▶ [TASK REQUIREMENTS]
Copy the material below word for word, leaving out the pictures.

▶ [RECORDS SUPPLIED]
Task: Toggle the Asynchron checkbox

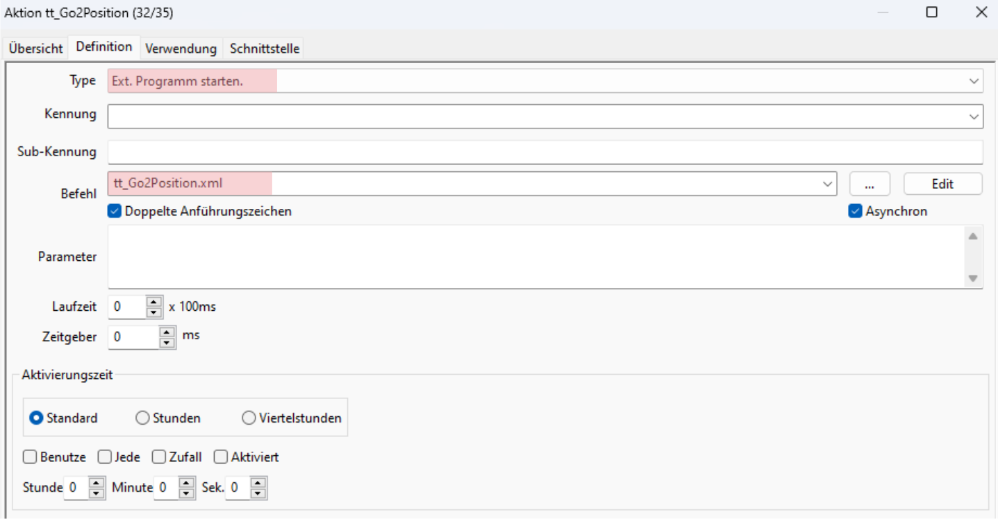Action: point(856,211)
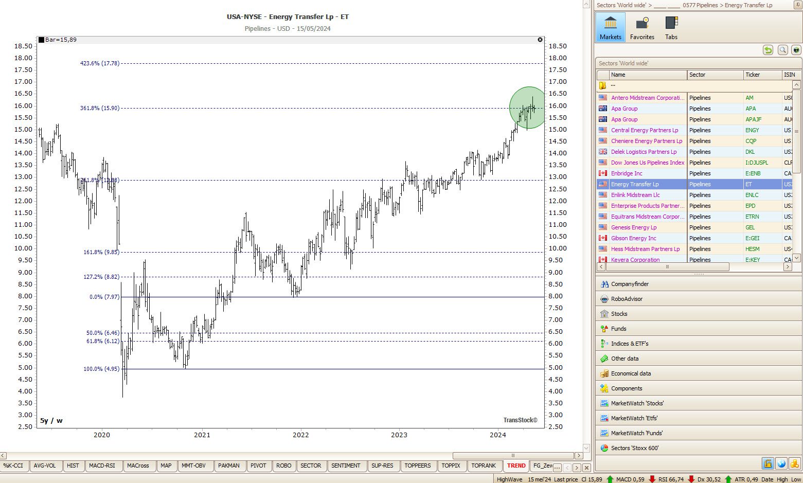The height and width of the screenshot is (483, 803).
Task: Open the Markets panel icon
Action: tap(610, 27)
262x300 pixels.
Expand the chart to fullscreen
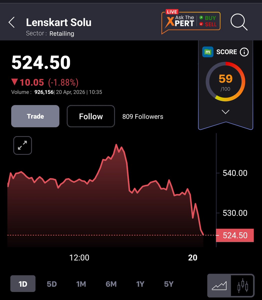22,145
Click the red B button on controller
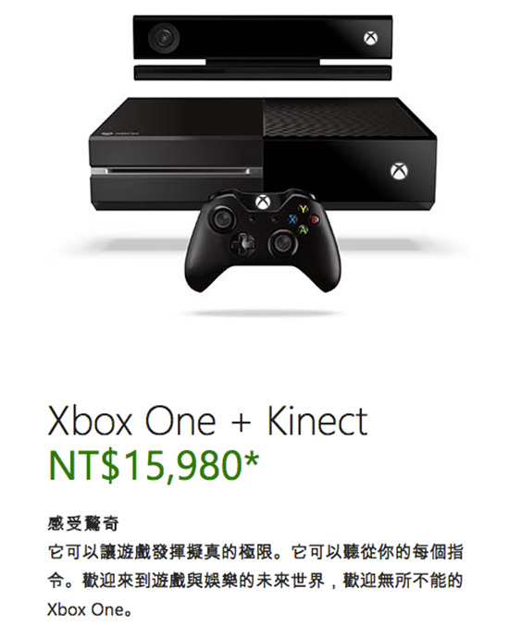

▶ [EXERCISE ANSWER]
Task: Toggle the Asynchron checkbox

Action: point(856,211)
The height and width of the screenshot is (483, 803).
Task: Open the Markets panel icon
Action: tap(610, 27)
262x300 pixels.
Expand the chart to fullscreen
22,145
Click the red B button on controller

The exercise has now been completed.